Maybe taking the role even he acknowledges is a "gritty, sharp left turn" from what he has been known for did have a kind of perverse appeal. "I'd been wondering when something would come along, for a number of years, as the belts got tighter and tighter on Bond," he says. "It's a huge persona to get yourself away from. I'd always been aware of that, even before the call came."

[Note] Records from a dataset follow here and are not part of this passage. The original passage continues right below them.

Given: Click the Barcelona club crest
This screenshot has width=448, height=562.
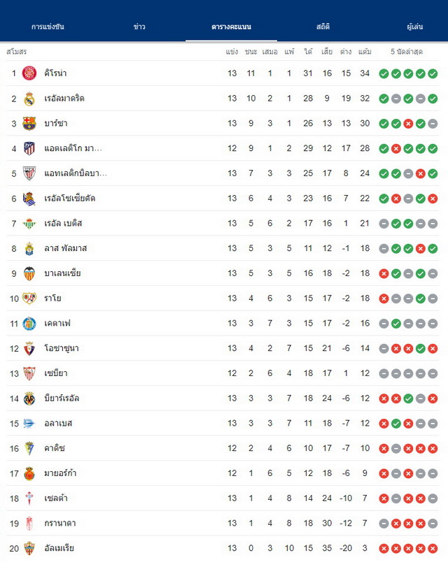Looking at the screenshot, I should click(29, 123).
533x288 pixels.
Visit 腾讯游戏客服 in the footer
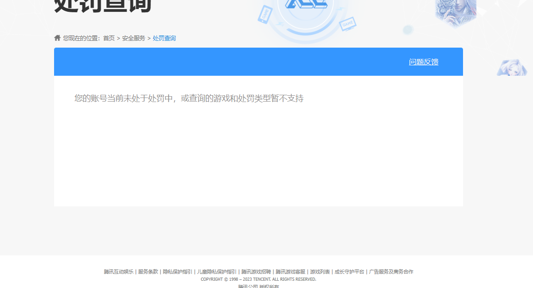pos(290,272)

The truth, says Brosnan (whose production company, Irish DreamTime, produced the film), is that he wasn't initially aware of how much of a left turn it would actually entail until well into the process. "You're only aware in the doing of it. [You think,] 'This is going to surprise an audience.' They file into a darkened theater: 'Oh, look, there's Brosnan. He's wearing this crazy mustache, painting his toenails, says [expletive] off to a kid, blows a guy to smithereens, walks through a hotel lobby in his knickers.'
"Dark comedy is very difficult," Brosnan adds. "You have to bring the audience in and push them away at the same time."
The finished product, of course, is a little less dark than originally envisioned in writer-director Richard Shepard's early versions of the script. That's because Brosnan, as producer, suddenly began to have qualms that his character, a psychopathic assassin named Julian Noble, might be even more alienating than his decadent character in "The Tailor of Panama."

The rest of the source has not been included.